Tech Death Thursday: Raising the Veil
Tech Death Thursday goes to space! It’s time for some Raising the Veil.
…right after some news:
- The well-dressed gents in And The Kingdom Fell just released a new single from their forthcoming album Phantasms, entitled “The Chaos Engine.” It’s oddly bleak for a tech death song, with a somber middle section and some tasteful use of reverb on the leads and vocals. I dig.
- Brazilian death/thrash/prog/tech/whatever outfit Abstracted just put out a four-song EP, featuring guest appearances by Andre Casagrande and Greg Burgess and Mike Stancel of Allegaeon. Ophidian is name-your-price on their Bandcamp, and I encourage those of you who are less tech-inclined to check this one out; you might like what’s there.
- Lost Soul have just announced their fifth album, Atlantis: The New Beginning, will be out October 30th via Apostasy Records. They also released a short teaser of some pre-production material and it’s, uh, weird. Check it out here. (h/t Jack Bauer)
- If you like to watch good guitarists being good at guitar, Irreversible Mechanism have a guitar playthrough of “Cold Winds” off their debut from earlier this year.
- Abhorrent Decimation have a preview of their upcoming album up here, complete with purple-shit-flying-through-space artwork.

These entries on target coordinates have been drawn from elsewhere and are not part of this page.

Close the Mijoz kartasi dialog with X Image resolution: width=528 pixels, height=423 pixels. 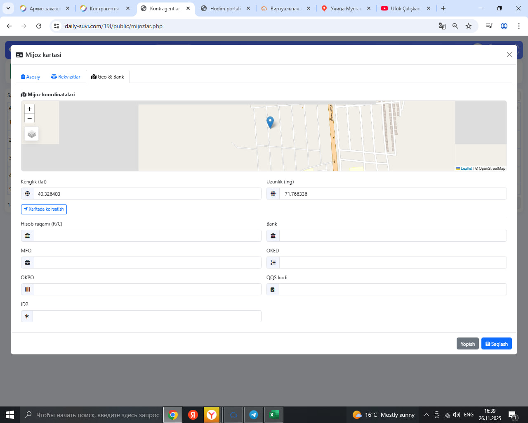(x=509, y=55)
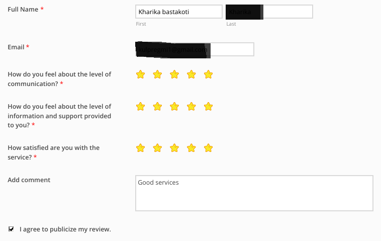Set communication rating to four stars

(x=192, y=74)
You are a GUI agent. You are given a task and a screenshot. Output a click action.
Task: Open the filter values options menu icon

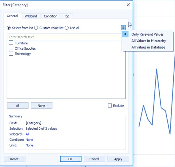(x=123, y=28)
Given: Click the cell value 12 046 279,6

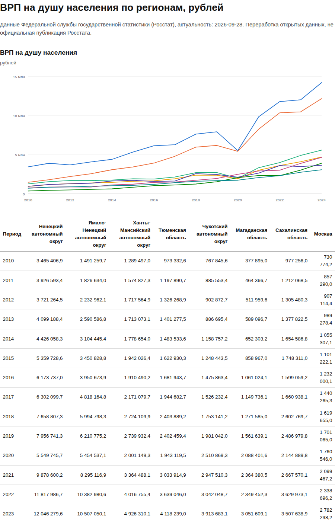Looking at the screenshot, I should (x=48, y=514).
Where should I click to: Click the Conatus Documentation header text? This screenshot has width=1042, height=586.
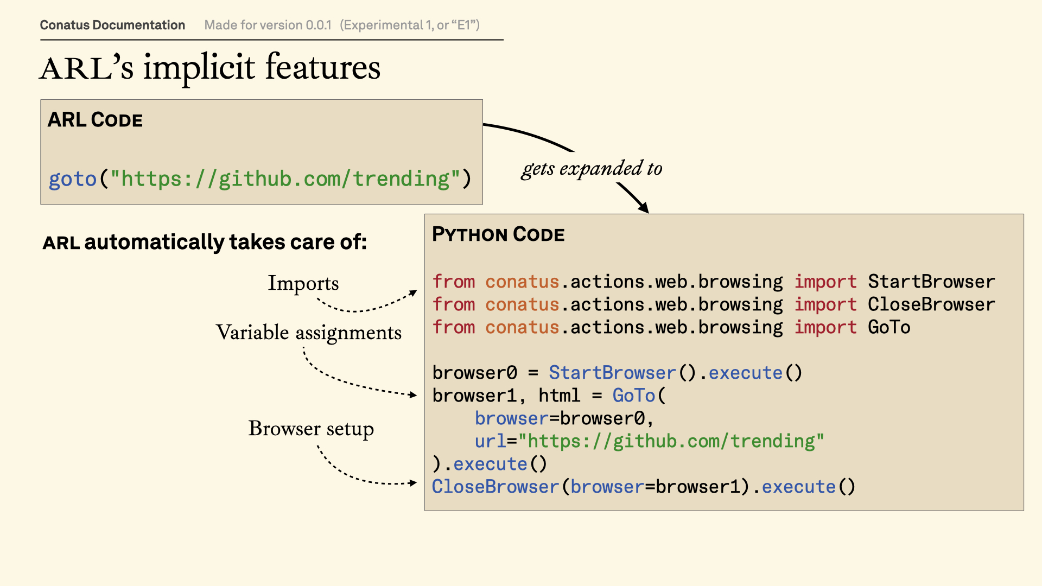pyautogui.click(x=112, y=25)
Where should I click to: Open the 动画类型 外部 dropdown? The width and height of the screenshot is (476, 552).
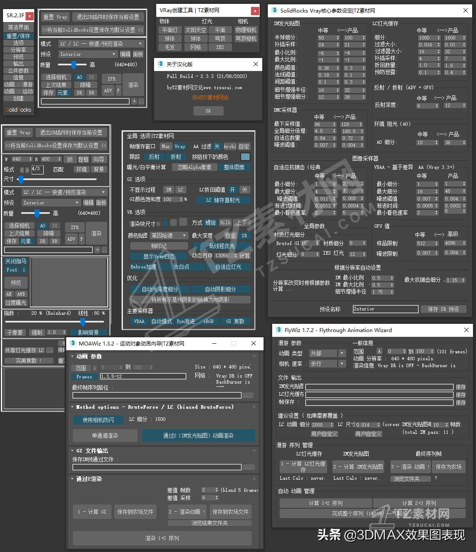pyautogui.click(x=327, y=353)
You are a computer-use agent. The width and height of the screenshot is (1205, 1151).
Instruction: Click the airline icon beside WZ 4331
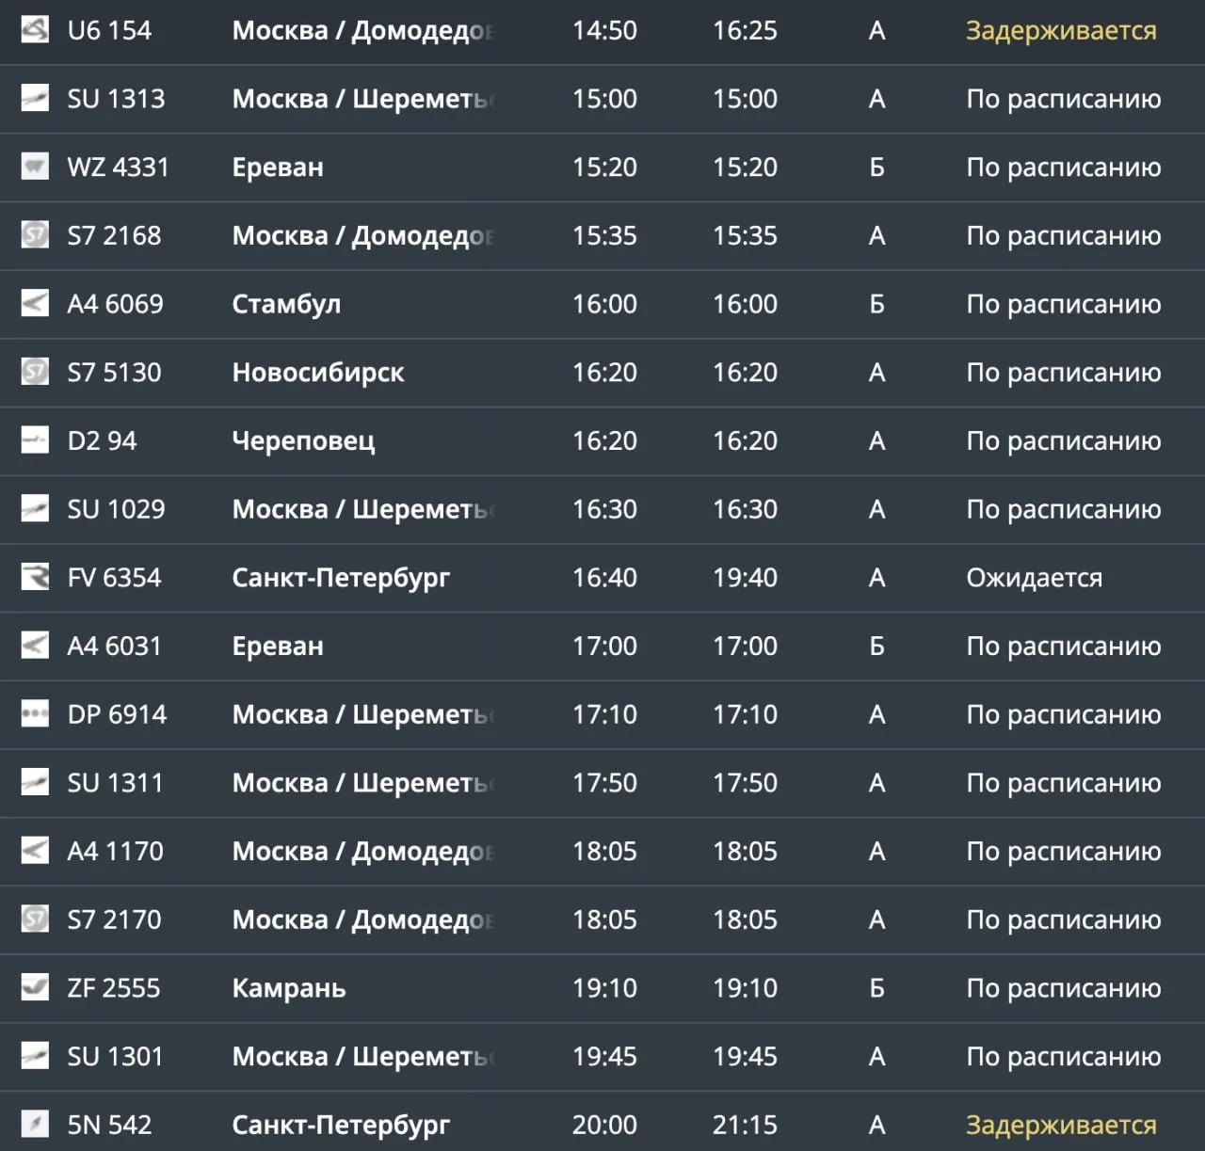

Miasmic Mutation will be out September 25th and can be preordered right hmyah.
(Full stream at NCS)
I’m always impressed when a band can take an established formula and make it sound like it’s entirely their own. Besides the fact that it shows incredible compositional skill, it makes the music that much easier to get into. There’s enough familiarity there that you immediately feel at home with the sound, but it still feels new, like you’re being introduced to the style all over again.
Featuring members of Necrophagist and Monument of Misanthropy, it should come then as no surprise that Raising the Veil pulls this off seemingly without effort. Their sound sits squarely between Necrophagist and Obscura, but set in the modern tech death paradigm. The music carries the sinister nature of the former, but it’s expressed in a much more melodic way as per the latter. Each song is laden with hooks; from the opening blast of “Compactor of Structure” to the pummeling theme of “Qubit Computed Multiverse,” these are some of the stickiest riffs anyone in the genre has put forth this year.
The band makes smart use of synths throughout the album as well. There are a lot of leads present that could have been performed on a guitar that have instead been played (or programmed) on lead and piano voices, adding a lot of texture to a sound that could have been otherwise mundane. It gives the album an otherworldly aura, but not in a floating, ethereal way like Fallujah; this is more like getting dragged through a wormhole and into a warp storm.
Bosonic Quantvm Phenomena is an absolutely killer album and shouldn’t be missed by any self-respecting tech death-head. You can pick it up here with a remastered version of their debut EP as a bonus.